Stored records
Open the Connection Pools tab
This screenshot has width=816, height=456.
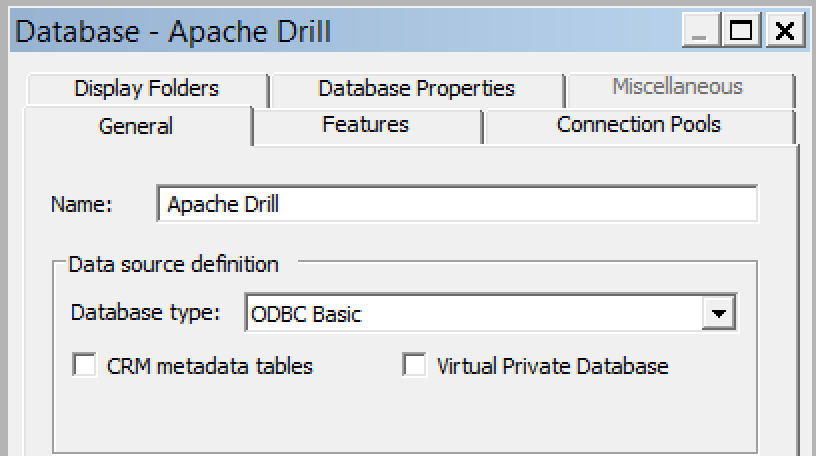pyautogui.click(x=638, y=125)
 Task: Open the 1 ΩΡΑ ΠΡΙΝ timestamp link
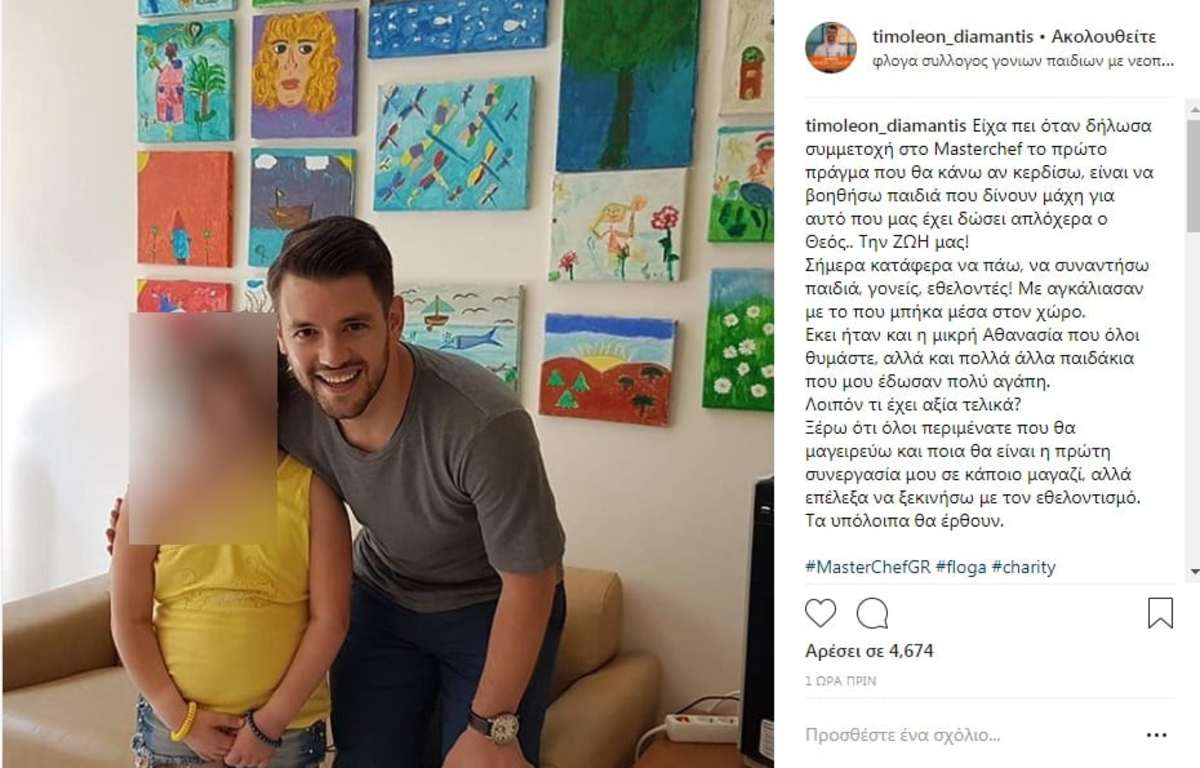(841, 681)
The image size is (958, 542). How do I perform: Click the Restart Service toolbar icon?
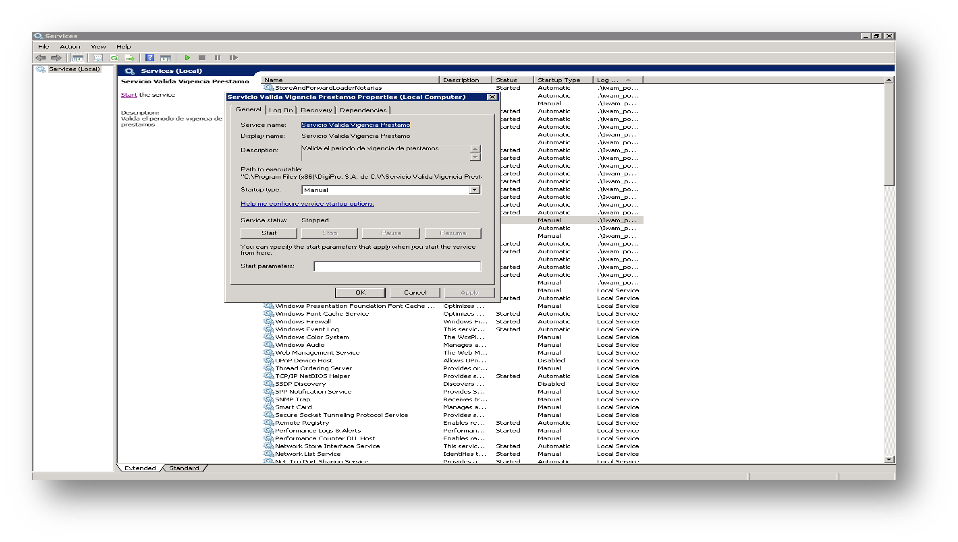pyautogui.click(x=233, y=58)
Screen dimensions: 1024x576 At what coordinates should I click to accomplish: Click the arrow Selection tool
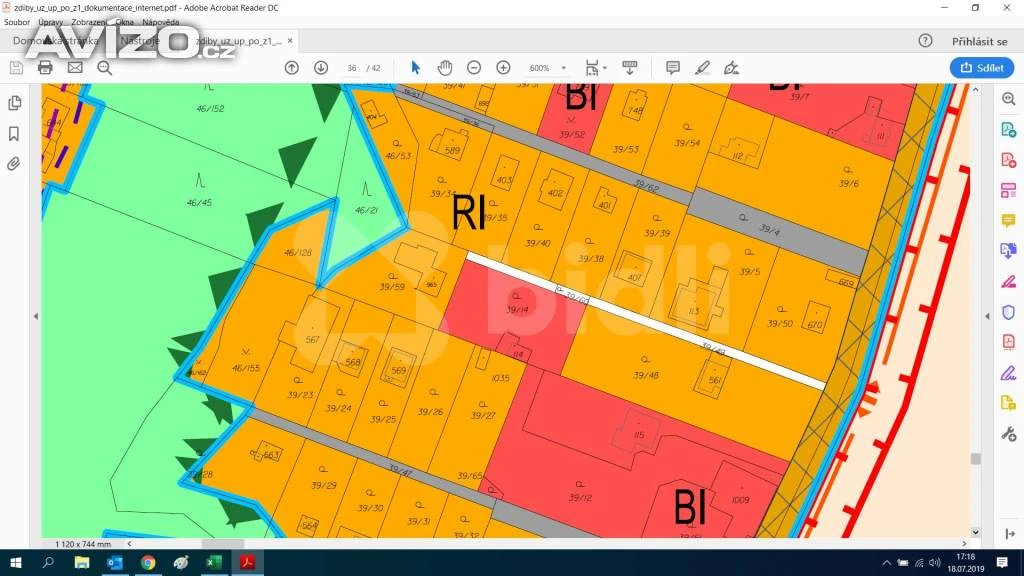tap(416, 67)
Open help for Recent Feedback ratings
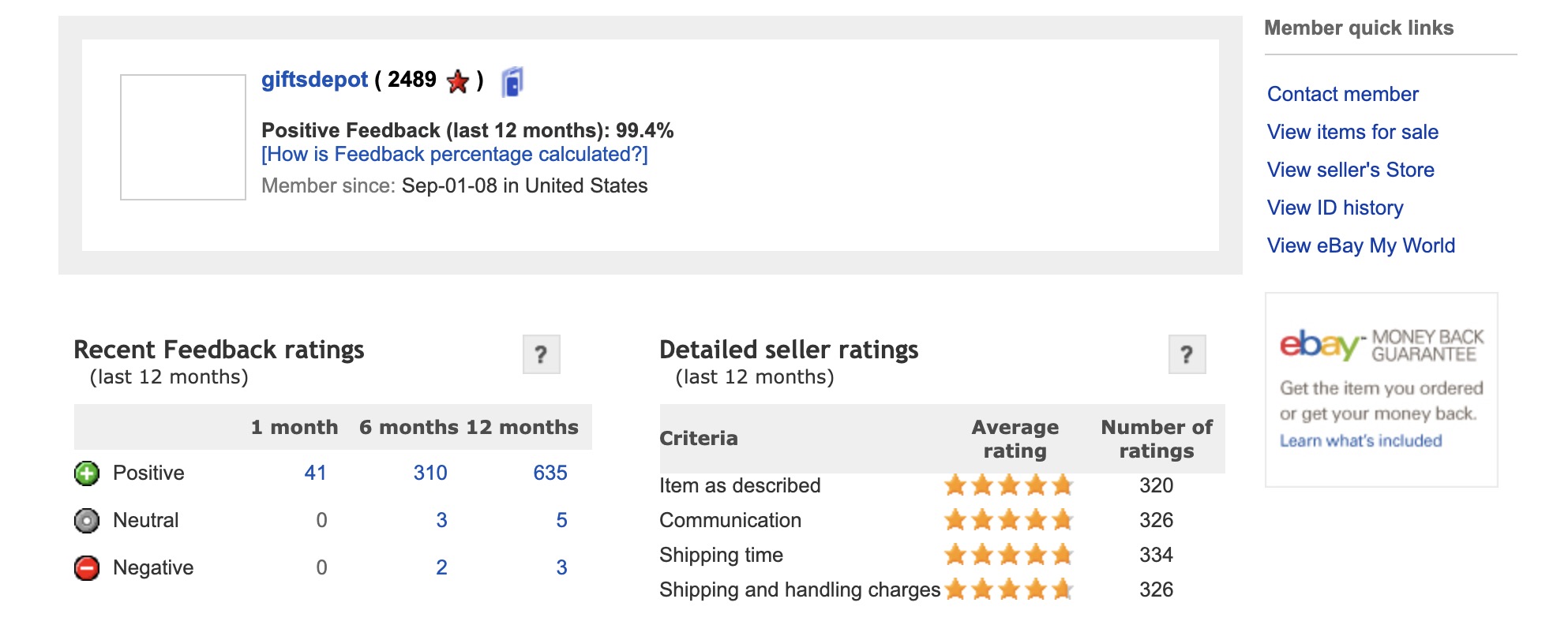Viewport: 1568px width, 625px height. [x=541, y=354]
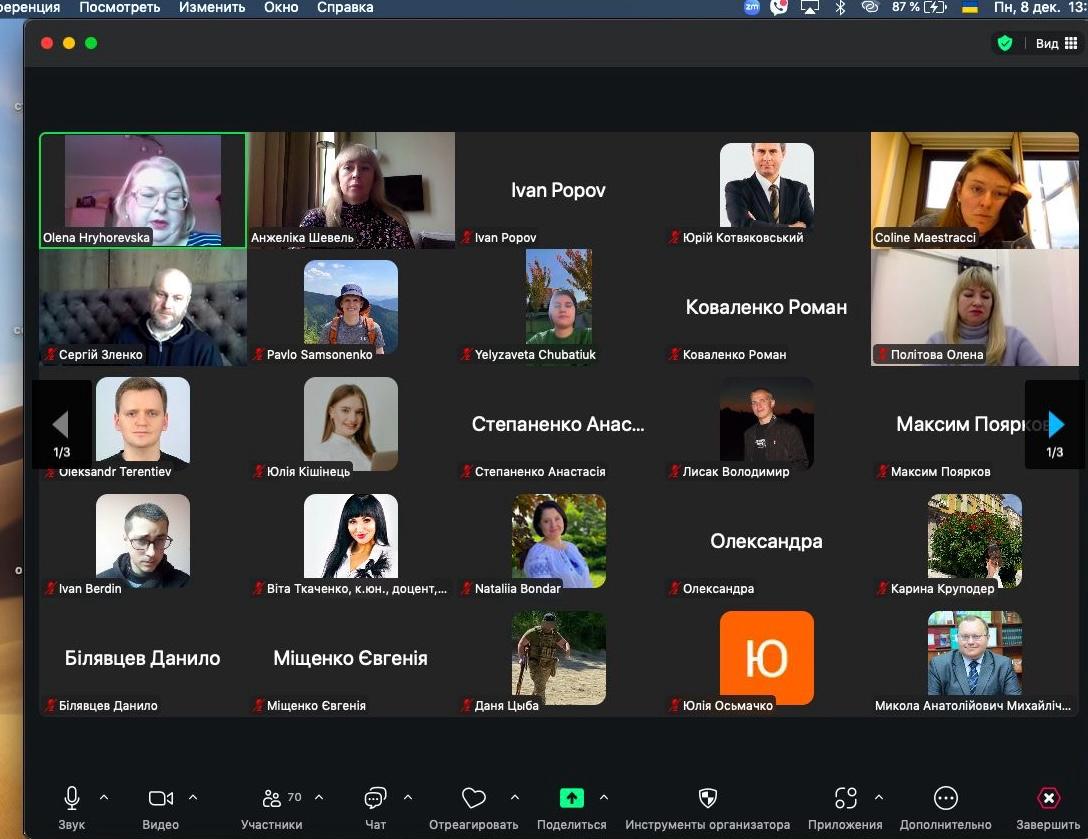Click the green Share screen button

point(571,798)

Brief ::
Each line from the one containing "This screenshot has width=816, height=456." through the last line of the entries above is to be extracted exactly. Pictures are not part of the copy.

Reply to the task ::
This screenshot has width=816, height=456.
pyautogui.click(x=638, y=125)
 Task: Open the 1 ΩΡΑ ΠΡΙΝ timestamp link
(841, 681)
The image size is (958, 542). How do I perform: Click the Restart Service toolbar icon?
pyautogui.click(x=233, y=58)
Screen dimensions: 1024x576 At what coordinates should I click to accomplish: Click the arrow Selection tool
tap(416, 67)
Open help for Recent Feedback ratings
Viewport: 1568px width, 625px height. [x=541, y=354]
Click the green Share screen button

point(571,798)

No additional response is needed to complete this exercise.